Authors and Affiliations

Authors

Corresponding author

Correspondence to XuanLong Nguyen.

Additional information

This work was partially supported by NSF grants No. 0940671 and No. 1047871 (XN).

Appendices

Appendix A: Inference of mean curves under GP prior

This section provides standard expressions for conditional expectation and variance of population mean curves given a collection of functional data.
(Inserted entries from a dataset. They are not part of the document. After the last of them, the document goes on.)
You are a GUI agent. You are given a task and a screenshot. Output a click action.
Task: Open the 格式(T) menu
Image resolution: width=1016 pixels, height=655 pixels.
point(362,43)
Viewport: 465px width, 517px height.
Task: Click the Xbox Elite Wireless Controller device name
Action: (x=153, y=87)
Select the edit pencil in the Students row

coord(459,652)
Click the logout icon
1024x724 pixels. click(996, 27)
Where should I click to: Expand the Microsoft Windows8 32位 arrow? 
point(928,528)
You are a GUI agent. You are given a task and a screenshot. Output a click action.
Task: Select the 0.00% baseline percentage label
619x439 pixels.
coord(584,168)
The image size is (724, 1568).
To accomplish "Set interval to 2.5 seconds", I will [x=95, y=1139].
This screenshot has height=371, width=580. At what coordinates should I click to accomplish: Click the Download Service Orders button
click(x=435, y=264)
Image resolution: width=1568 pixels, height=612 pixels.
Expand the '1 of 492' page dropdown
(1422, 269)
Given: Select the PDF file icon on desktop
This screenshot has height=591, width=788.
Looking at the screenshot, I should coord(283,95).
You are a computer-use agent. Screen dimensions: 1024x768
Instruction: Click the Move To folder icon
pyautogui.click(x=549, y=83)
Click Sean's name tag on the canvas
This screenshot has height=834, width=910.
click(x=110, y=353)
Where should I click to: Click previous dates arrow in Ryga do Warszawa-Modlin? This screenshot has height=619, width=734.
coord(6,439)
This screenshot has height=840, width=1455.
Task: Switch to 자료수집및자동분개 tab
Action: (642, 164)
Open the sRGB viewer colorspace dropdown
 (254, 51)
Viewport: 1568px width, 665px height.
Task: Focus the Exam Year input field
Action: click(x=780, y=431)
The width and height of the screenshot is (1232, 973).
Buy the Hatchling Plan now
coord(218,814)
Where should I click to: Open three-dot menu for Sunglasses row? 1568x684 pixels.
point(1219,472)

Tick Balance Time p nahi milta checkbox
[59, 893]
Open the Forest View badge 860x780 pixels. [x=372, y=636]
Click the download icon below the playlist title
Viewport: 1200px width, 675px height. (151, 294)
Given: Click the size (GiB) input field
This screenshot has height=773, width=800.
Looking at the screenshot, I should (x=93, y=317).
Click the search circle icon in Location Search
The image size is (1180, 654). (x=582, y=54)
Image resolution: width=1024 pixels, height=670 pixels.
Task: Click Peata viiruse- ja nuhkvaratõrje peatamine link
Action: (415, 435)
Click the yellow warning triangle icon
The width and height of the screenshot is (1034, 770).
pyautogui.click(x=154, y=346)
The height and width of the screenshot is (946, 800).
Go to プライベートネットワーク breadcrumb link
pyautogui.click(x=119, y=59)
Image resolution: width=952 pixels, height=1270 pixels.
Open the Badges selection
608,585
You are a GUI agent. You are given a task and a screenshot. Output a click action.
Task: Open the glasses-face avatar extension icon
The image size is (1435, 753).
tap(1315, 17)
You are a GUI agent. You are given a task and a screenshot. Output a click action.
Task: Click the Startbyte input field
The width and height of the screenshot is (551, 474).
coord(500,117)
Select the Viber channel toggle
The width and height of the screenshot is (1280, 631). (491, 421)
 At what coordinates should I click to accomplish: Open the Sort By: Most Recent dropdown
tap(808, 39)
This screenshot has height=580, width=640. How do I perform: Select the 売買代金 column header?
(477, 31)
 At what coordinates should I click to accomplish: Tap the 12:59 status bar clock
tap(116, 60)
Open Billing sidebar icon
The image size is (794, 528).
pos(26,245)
Suppose that the data \(\varvec{Y} = \{Y_{ui}(x)\}\) are observed at the same set of levels \(x_1,\ldots , x_m\). In the following we use \(\varvec{M}\) to collect all model parameters, \(\varvec{M} = (\varvec{\mu ,C,\sigma ,\tau })\). Given \(\varvec{Y}\) and \(\varvec{M}\), \(\varvec{\theta }_u= (\theta _u(x_1),\ldots , \theta _u(x_m))\) are independent for \(u\in V\). Let \(x_{01}, \ldots ,x_{0p}\) be \(p\) levels that are either placed regularly in \(B\), or uniformly sample from \(B\). For a given population \(u\), we need to derive the posterior distribution for both \(\varvec{\theta }_u\), and \(\varvec{\theta }_{0u} := (\theta _u(x_{01}),\ldots , \theta _u(x_{0p}))\).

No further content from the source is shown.